Data:
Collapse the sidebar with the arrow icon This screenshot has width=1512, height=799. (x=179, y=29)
...
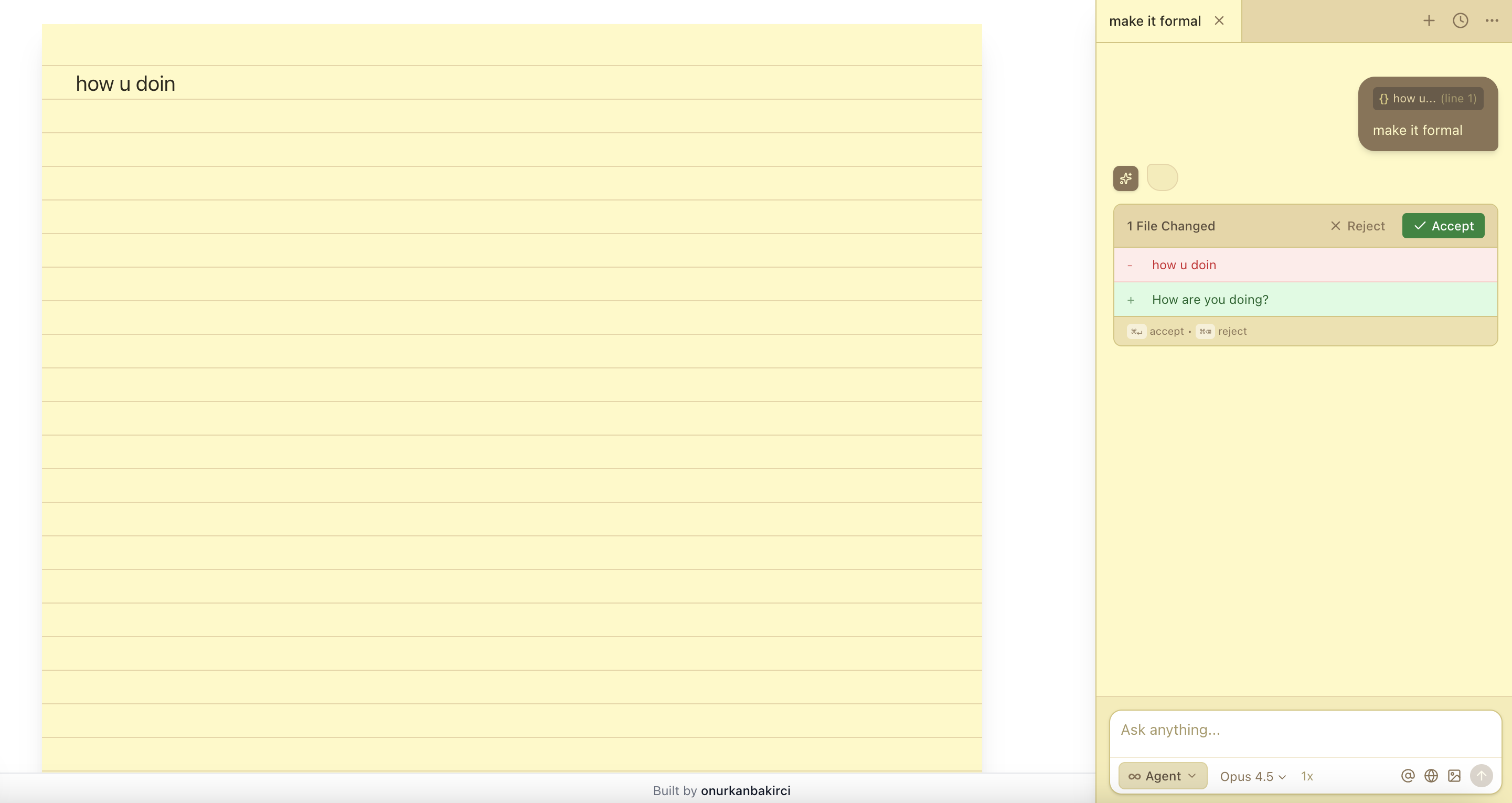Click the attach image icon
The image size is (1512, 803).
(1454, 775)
==
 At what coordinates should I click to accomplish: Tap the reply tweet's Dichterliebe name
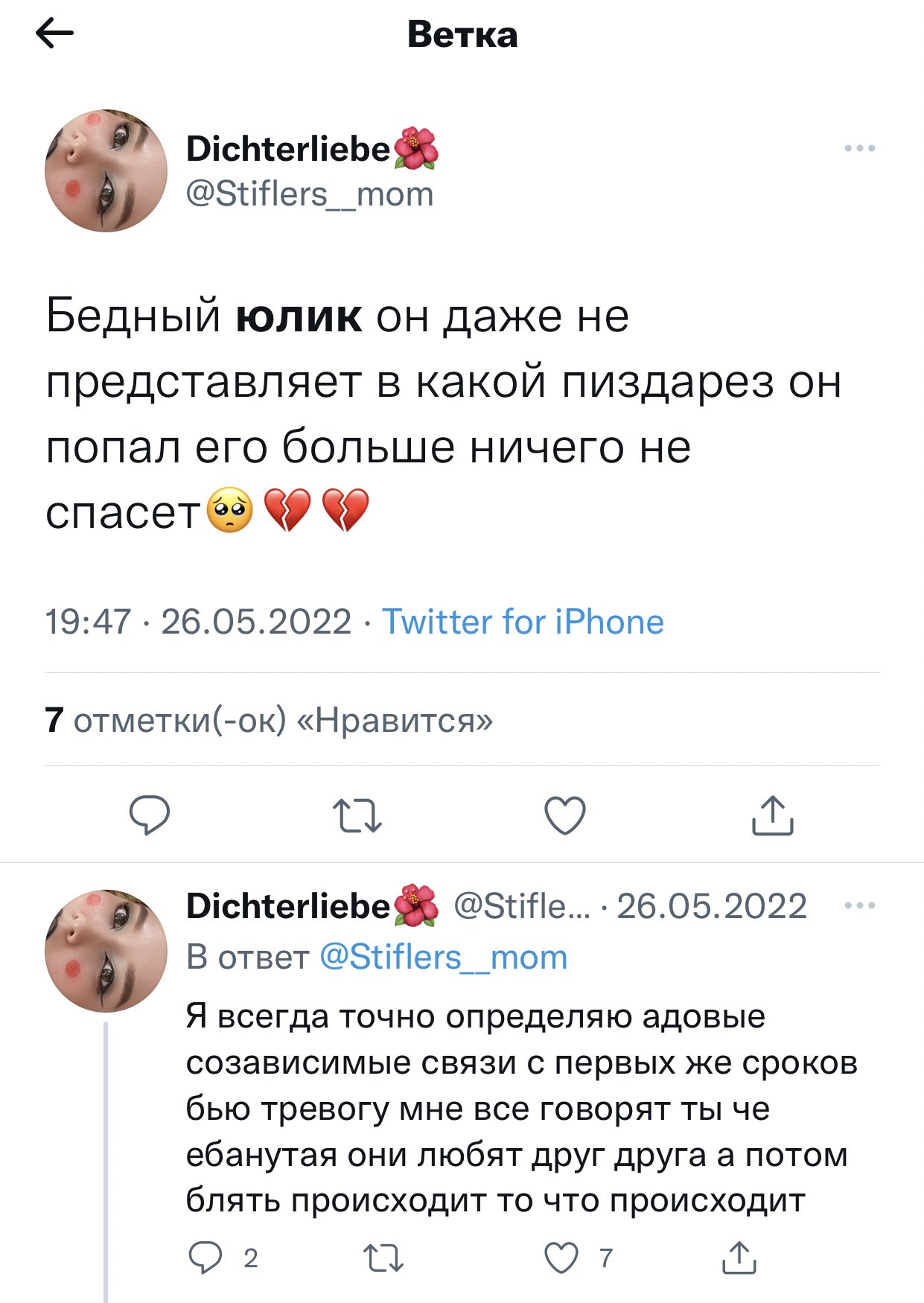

Task statement: Copy the entries word for word, beginning with the line containing "Click the attach image icon" and ending with the line containing "(1454, 775)", and omit the pictures.

In response:
Click the attach image icon
The image size is (1512, 803).
(1454, 775)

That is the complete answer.